As the Associated Press reported, the suicide notes were found earlier last week and turned into police. It took authorities some time before finally locating the troubled student, but that did not prevent 600 kids from not showing up for class. The notes were left in bathrooms on all three floors of the school building. The notes indicated a student would kill himself on October 9, the same day 600 kids decided to skip school.
Some students started to turn up later in the day, perhaps sensing no incident was actually going to occur. The notes also didn’t mention the student would commit violence to anyone other than himself. But recent events of massive school shootings by students who didn’t value their lives or the lives of others have students and school staff members across the country on guard.
Police and school officials pored over video footage to pinpoint the writer of the notes since they were discovered. The process was indeed time-consuming, as they had to view many hours of surveillance footage multiple times. They were finally able to identify the student, who confessed upon being approached by police. Police were unsure if this was designed as a prank to cause panic in the school or if the student really was intent on doing something to himself. Despite being identified by Thursday, 600 students still skipped school on Friday with the support of their parents, who feared the worst.
But after no incident occurred, Hoover Police Department spokesman, Captain Gregg Rector, tried to calm the school community, as reported by AL.com.
“This situation has been resolved and everyone’s routine should be back to normal today. We’ve identified the person responsible and he’s being dealt with appropriately. We certainly understand, though, that this has been a stressful week for students, parents and school employees.”
— Hoover High School (@HooverHighBucs) February 9, 2015
School officials and students worked together with police to identify the student. Captain Rector commended and praised the excellent coordination between his department and the school community, AL.com reported.
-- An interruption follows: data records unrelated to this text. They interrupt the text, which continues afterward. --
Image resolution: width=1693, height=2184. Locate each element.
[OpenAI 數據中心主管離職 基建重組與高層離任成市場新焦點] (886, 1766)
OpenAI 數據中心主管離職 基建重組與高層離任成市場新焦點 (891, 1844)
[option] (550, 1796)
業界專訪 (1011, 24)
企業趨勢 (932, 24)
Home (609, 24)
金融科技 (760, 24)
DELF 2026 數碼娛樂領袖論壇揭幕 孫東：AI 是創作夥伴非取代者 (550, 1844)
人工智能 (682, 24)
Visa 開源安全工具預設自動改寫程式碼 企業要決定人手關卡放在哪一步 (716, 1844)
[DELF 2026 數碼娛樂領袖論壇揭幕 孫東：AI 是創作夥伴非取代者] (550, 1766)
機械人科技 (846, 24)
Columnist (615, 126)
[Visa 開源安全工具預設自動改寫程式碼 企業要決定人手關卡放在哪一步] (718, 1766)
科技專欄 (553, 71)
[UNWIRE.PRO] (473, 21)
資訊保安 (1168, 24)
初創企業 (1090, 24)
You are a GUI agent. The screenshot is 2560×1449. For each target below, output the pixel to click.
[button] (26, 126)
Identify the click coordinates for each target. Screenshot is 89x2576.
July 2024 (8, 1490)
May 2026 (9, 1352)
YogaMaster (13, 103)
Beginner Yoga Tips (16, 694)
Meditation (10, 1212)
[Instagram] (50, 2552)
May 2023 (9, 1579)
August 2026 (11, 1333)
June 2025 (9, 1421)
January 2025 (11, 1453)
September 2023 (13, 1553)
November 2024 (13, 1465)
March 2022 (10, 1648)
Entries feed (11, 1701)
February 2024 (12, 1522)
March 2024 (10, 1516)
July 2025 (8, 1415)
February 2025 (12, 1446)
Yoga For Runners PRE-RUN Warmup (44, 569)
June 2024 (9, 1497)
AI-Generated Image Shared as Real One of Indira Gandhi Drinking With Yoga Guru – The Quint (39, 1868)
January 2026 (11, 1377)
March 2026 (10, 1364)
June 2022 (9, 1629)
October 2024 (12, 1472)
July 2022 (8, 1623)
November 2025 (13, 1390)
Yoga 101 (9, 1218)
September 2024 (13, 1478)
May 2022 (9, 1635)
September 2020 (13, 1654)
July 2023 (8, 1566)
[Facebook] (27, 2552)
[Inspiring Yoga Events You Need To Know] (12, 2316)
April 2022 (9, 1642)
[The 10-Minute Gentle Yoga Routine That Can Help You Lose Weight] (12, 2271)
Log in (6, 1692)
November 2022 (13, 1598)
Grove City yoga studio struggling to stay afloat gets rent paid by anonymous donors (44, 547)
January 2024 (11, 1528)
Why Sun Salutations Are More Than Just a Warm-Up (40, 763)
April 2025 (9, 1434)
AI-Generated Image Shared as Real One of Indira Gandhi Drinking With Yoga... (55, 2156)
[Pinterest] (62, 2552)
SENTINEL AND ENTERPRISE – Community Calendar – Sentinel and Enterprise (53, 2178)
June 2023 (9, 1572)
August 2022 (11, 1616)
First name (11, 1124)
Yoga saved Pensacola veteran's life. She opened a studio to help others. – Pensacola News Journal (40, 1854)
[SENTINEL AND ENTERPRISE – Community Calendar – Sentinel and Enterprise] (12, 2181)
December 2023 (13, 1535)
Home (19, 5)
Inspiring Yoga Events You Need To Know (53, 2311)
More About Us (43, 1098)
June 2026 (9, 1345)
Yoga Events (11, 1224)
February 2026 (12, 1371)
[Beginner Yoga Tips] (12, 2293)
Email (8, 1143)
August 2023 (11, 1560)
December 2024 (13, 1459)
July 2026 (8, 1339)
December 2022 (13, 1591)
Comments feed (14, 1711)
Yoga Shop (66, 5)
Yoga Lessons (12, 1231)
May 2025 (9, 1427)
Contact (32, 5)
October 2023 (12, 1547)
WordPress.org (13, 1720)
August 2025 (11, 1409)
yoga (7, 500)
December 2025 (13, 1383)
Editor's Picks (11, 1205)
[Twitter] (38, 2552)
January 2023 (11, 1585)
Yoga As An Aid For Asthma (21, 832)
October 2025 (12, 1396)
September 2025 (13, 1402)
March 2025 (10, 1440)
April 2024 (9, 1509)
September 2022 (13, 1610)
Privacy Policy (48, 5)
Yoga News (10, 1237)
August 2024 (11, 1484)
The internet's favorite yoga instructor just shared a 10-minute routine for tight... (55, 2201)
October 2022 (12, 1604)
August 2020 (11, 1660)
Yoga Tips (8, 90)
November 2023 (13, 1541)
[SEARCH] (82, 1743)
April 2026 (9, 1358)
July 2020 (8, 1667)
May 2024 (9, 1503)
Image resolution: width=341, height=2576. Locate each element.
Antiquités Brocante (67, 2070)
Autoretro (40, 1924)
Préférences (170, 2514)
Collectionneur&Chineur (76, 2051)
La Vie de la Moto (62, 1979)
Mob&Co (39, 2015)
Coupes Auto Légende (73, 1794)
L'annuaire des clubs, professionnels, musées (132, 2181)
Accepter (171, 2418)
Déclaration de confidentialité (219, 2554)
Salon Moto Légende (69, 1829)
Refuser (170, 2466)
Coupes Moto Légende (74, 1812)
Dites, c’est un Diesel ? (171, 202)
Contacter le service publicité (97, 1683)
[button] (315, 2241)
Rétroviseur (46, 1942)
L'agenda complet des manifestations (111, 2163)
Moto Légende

“Solving this case was no ordinary effort. There were times it seemed almost impossible but hard work pays dividends. That was certainly true in this case. Hoover High School teachers, counselors, principals and others also put much time and effort into helping resolve this situation. We have truly outstanding school system employees teaching and guiding our students.”
AL.com also reported Rector’s statement of understanding towards the 600 kids who skipped school and the entire school community.
“The sad reality is that we live in uncertain times and occasionally we’re faced with events beyond our control. We prevent what we can, and when situations occur we confront those issues and deal with them as best we know how. It’s time to put this one behind us and move on.”
Fears are high in the country only two weeks after the mass shooting at the Umpqua Community College in Oregon. A 26-year-old student shot students and staff of the college before turning the gun on himself after police arrived. Survivors of that incident are still coming forward with their stories. The gunman, Chris Harper Mercer, was said to have been inspired by earlier school shootings in evidence he left behind.
Neither school officials nor police blamed the 600 kids for skipping school. Whether 600 kids or the entire student body, nobody wants another incident of mass school violence. If an incident was to occur, 600 or more kids skipping school would have made the situation easier to control for law enforcement officials.